Doğu toplumları, özgürlüğe kendi dinamikleri ile ulaşamamış, bu kavramları batıdan devamlı ithal etmiş, ve tepeden inme biçimde topluma özgürlük dayatılmıştır. Doğunun görece stabil, durgun, kapalı toplumları, Batının dinamik, diyalektik yapısının kendi evrimiyle keşfettiği kavramlara yabancıdır. Buna özgürlük, laiklik, güçler ayrılığı gibi kavramlar da dahildir. Batıda, bir evrimle, çözüm olarak ortaya çıkmış bu kavramlar, doğuda çözüm şurda kalsın, yeni sorunlara neden olmuştur.
Yüzlerce yıldır kapalı kalmış bir topluma, bir anda özgürlük aşılanmaya kalkışılırsa olacak olan şey de muhafazakar tepkidir. (Şimdi neden Türkiye'de sürekli muhafazakar sağ partilerin iktidar olduğunu anlamışsınızdır umarım.)
Birey muhafazakar korunma tepkisi geliştirince de, özgürlüğün toplumda yarattığı değişikliklere karşı çıkıyor demektir. Bunlara karşı çıkar, çünkü kendisi, yüzyıllardır bu tür eylemlerin yasaklandığı bir kültürde yetişmiştir. Hülasa, bu tepki "doğal" bir tepkidir.
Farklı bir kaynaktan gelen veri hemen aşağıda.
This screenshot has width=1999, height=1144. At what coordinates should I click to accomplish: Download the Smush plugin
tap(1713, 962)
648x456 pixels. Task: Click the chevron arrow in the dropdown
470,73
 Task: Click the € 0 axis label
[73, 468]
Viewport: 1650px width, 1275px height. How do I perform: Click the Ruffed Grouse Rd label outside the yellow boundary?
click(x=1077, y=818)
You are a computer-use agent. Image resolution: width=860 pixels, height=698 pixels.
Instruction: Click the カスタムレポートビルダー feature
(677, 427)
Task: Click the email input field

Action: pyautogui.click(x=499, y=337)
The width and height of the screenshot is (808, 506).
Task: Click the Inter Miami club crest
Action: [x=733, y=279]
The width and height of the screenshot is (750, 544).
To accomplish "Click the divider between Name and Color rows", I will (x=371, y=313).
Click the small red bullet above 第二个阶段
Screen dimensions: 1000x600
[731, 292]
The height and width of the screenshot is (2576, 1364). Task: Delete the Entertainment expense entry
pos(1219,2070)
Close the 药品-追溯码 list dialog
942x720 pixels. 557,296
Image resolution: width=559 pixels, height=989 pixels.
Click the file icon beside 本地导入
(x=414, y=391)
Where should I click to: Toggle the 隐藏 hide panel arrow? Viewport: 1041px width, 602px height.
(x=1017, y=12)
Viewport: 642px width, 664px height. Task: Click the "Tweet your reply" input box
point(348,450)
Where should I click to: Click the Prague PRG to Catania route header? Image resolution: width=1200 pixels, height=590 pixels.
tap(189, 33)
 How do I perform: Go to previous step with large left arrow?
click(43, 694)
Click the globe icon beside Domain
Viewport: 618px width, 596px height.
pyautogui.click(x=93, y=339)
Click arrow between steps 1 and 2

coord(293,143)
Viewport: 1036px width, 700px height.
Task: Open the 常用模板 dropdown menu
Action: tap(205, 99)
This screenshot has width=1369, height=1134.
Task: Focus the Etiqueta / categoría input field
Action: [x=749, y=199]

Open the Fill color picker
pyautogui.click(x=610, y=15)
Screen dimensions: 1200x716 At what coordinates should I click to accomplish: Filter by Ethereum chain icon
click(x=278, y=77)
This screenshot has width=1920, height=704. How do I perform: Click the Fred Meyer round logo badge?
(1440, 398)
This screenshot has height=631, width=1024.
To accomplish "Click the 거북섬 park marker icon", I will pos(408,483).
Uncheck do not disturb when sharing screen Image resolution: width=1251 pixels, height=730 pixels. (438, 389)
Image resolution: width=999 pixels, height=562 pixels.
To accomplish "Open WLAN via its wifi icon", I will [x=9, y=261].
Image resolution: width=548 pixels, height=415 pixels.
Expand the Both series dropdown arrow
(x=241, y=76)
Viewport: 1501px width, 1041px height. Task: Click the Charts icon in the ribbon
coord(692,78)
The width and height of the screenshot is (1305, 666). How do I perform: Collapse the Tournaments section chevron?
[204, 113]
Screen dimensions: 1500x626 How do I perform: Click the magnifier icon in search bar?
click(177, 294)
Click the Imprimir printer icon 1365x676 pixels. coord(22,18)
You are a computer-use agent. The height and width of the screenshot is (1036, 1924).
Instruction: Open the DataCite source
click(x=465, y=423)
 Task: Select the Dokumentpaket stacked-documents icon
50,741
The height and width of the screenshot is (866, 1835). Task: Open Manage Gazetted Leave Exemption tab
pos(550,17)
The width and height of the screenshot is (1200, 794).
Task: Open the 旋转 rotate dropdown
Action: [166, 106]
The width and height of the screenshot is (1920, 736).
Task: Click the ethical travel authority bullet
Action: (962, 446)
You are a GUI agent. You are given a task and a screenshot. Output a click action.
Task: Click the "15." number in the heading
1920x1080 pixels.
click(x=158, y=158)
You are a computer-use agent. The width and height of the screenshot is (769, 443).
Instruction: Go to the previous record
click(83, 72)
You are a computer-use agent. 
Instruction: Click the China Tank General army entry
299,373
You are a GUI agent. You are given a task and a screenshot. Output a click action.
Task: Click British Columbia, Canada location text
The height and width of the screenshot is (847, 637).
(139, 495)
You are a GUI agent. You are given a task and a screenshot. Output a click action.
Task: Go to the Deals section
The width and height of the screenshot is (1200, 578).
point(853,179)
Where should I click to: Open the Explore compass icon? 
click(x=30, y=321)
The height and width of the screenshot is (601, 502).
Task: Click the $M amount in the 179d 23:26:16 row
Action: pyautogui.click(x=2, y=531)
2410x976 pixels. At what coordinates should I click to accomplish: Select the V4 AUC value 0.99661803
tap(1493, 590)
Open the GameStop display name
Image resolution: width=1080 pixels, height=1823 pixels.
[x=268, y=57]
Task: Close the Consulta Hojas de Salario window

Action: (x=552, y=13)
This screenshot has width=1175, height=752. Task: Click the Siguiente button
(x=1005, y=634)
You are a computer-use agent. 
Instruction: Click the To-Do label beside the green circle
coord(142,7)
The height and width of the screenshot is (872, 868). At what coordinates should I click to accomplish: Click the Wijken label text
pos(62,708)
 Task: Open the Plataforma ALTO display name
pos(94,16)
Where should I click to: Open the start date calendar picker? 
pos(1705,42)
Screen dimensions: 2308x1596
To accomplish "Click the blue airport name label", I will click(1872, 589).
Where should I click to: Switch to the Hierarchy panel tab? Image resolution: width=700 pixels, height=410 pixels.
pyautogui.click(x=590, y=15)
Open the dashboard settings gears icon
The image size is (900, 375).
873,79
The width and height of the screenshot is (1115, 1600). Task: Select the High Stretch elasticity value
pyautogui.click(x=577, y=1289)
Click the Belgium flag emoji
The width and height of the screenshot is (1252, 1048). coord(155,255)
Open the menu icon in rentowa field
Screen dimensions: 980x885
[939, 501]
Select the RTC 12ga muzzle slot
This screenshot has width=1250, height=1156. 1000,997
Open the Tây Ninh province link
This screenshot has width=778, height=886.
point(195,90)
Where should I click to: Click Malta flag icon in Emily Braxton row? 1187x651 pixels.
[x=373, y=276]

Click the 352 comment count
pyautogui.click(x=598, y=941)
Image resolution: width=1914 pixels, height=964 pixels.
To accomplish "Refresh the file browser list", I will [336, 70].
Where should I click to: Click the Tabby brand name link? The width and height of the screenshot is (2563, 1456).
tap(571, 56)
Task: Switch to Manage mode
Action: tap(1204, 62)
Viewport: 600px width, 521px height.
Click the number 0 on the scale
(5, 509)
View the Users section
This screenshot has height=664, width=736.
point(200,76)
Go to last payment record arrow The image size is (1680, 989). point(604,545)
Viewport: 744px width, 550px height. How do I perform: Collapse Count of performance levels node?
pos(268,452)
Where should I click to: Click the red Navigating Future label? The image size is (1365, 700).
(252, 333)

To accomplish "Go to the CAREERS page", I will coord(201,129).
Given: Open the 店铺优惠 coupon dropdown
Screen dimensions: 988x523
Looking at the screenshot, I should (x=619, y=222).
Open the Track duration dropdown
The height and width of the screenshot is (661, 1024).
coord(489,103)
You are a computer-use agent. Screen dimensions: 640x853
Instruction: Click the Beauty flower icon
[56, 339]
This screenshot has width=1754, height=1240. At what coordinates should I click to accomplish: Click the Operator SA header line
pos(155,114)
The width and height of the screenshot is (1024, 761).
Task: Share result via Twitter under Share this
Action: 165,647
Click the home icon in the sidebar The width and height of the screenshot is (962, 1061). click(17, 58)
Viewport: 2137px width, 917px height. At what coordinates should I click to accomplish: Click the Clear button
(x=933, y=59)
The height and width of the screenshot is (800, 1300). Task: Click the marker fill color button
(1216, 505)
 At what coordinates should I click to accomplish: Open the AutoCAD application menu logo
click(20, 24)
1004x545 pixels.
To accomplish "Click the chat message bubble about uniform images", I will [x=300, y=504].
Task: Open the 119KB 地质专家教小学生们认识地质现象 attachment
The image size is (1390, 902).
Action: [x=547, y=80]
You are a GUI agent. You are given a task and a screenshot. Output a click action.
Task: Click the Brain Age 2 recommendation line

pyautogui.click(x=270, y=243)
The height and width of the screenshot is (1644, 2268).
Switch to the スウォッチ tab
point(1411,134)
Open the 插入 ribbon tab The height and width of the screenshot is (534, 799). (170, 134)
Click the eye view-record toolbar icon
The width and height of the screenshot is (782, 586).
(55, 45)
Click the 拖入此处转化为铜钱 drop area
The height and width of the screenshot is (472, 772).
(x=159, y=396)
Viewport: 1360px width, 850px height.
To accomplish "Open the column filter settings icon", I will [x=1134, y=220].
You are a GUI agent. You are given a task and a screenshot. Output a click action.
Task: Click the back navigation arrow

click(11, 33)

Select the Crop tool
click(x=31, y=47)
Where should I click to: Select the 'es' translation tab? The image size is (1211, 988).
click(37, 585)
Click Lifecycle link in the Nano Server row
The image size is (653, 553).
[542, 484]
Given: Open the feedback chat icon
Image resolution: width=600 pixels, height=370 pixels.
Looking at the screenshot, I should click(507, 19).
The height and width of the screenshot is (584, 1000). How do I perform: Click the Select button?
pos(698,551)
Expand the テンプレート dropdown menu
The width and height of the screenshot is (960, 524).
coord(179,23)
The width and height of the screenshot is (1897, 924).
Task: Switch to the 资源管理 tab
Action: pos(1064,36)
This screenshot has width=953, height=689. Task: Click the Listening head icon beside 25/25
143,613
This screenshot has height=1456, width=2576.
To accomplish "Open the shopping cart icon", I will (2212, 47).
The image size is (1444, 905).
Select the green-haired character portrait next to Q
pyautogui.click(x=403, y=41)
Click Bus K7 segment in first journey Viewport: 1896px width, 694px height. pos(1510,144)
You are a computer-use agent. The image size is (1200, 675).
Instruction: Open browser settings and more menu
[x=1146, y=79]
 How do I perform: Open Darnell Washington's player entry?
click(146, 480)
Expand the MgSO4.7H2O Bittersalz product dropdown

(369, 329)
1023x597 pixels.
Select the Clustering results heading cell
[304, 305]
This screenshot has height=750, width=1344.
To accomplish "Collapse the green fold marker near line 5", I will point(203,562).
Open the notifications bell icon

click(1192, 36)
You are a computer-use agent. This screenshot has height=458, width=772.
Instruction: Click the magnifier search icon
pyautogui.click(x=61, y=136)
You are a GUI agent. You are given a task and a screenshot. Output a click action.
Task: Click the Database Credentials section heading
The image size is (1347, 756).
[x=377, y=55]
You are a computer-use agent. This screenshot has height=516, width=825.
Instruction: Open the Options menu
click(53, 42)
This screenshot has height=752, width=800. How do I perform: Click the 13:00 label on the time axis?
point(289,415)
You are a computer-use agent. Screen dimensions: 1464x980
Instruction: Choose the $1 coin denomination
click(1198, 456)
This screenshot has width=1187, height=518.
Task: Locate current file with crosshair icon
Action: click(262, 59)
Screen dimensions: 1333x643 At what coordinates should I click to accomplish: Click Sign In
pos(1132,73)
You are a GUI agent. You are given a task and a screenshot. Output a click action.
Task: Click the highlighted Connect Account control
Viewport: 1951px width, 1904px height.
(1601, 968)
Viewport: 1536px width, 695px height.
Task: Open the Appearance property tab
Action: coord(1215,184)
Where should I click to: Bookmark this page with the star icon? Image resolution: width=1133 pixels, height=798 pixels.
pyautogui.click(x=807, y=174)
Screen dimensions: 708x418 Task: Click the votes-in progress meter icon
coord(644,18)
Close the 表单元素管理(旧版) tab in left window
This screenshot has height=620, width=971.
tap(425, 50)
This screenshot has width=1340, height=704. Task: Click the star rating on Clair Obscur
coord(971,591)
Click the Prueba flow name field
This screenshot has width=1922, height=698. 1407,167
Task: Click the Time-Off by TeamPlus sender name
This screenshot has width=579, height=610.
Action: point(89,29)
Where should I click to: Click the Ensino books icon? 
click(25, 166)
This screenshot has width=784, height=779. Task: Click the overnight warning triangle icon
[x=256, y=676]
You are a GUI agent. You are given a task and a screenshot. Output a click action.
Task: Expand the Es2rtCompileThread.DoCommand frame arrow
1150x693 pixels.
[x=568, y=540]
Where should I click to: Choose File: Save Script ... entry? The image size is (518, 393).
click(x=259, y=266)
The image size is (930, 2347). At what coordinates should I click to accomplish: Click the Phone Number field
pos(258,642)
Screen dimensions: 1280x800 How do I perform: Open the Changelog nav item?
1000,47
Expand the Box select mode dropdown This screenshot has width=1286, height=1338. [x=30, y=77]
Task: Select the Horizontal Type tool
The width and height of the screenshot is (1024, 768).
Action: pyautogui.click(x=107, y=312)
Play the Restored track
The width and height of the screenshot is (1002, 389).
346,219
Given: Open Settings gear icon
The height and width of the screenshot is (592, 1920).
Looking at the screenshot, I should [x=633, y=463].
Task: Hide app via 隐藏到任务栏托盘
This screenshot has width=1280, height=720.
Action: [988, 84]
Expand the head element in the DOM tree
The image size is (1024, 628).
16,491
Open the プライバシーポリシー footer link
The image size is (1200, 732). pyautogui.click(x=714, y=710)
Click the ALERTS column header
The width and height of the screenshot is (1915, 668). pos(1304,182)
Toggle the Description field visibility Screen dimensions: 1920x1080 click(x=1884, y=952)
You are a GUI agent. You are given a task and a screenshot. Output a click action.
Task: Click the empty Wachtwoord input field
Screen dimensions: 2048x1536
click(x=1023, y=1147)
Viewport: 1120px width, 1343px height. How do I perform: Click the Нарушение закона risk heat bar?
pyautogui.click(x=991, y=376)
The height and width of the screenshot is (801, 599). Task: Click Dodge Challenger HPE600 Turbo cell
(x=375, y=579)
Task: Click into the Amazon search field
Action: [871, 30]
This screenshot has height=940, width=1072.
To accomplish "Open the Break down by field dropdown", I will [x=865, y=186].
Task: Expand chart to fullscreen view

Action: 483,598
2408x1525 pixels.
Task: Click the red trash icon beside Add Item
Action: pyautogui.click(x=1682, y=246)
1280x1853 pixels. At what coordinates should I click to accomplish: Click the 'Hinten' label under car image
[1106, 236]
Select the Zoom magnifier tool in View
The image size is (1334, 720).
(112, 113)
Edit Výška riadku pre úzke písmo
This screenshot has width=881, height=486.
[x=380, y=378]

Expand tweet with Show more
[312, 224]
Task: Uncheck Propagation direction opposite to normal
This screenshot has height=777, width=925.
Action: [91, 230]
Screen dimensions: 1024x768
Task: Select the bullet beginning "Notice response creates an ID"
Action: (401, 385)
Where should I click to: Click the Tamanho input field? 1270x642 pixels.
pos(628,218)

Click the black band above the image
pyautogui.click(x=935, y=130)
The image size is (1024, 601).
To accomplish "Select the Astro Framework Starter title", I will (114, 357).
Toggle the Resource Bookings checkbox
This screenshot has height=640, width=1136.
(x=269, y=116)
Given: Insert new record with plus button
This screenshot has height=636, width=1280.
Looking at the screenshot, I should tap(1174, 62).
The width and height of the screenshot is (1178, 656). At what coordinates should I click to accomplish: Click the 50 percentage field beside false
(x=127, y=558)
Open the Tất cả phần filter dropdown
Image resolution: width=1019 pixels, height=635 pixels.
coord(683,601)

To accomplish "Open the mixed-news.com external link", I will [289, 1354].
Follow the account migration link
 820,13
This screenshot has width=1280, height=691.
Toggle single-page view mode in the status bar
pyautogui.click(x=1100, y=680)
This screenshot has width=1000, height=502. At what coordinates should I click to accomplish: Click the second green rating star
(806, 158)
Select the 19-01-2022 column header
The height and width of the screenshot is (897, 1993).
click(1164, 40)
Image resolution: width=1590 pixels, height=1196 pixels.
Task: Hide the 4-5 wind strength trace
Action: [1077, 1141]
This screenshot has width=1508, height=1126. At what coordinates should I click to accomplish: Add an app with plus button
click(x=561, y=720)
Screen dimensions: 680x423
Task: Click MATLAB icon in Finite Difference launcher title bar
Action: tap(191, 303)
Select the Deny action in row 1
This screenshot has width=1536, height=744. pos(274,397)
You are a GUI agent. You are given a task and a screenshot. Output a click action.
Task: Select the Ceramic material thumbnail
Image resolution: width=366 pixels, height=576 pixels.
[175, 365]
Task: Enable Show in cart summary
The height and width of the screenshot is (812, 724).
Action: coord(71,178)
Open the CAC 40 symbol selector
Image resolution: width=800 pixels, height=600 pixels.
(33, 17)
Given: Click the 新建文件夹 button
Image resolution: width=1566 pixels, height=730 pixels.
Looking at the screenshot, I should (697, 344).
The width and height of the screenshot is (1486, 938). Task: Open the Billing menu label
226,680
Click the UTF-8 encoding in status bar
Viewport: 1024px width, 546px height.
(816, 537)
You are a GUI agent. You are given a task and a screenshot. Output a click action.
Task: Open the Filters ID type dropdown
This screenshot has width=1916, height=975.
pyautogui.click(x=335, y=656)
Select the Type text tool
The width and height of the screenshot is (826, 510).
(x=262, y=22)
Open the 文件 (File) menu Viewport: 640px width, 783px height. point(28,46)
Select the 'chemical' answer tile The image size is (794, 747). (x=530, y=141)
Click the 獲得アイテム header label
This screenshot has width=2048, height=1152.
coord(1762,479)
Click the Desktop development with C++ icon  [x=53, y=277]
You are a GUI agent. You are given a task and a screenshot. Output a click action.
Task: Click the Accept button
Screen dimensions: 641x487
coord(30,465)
Asıl anlaşılması zor olan, sanki yüzyıllardır kapalı toplumda yaşamıyormuşçasına, bu özgürlük kültürüne bir anda ayak uyduran aydın kesimin bu uyumuna hayret ediyorum. Bu, doğal bir tepki değildir. Fakat konumuz bu değil.
Muhafazakarlık, insanda bir şeylerin bastırılmasını gerekli kılar; cinsellik. E ama insan bu, bir yerinden bastırınca diğer tarafından bombe verir, baskıladığı şeyi durduramaz, patlar. Ya gider Pippa Bacca'ya tecavüz eder. Ya da uzmanı olduğu alanda, tecavüz için muhafazakar toplumun muhafazakar erkeğine gerekçe arar; onu aklar.
Türkiye, resmiyette ne kadar çağdaş, demokratik, laik, sosyal bir hukuk devleti olarak tanımlasa da kendini, kültürü bakımından halen, batısındaki ülkelere (ve bu ülkelerin kavramlarına) göre kapalıdır, veya kapalı-açık toplum olma yönünde çatışması içinde bir ülkedir.
Google istatistikleri yukarıda bunun kanıtını bir güzel yapar. Toplumumuz, duygusal anlamda gelişememiş bir birey gibidir. Cinselliği kendisi keşfetmemiştir. Cinsellik, önüne bir anda konulmuştur.
Kimisi, sanki hiç koyulmamış sanki bu kültüre çok aşinaymış gibi numara yapmaktadır.
Kimisi bu kültüre aşina olmadığını, eski kültürün kavramlarıyla düşünerek (bu prof.da olduğu gibi) açıkça belirtmekte ve baskılanmış yanını rasyonelize etmektedir.
Kimisi de gerçekten bir evrimle, olgunlaşmış, bu kültürü başarıyla özümsemiştir.
Ben üçüncü şıkkın ülkemizde ve çoğu doğu toplumunda küçük bir azınlık olduğunu düşünüyorum.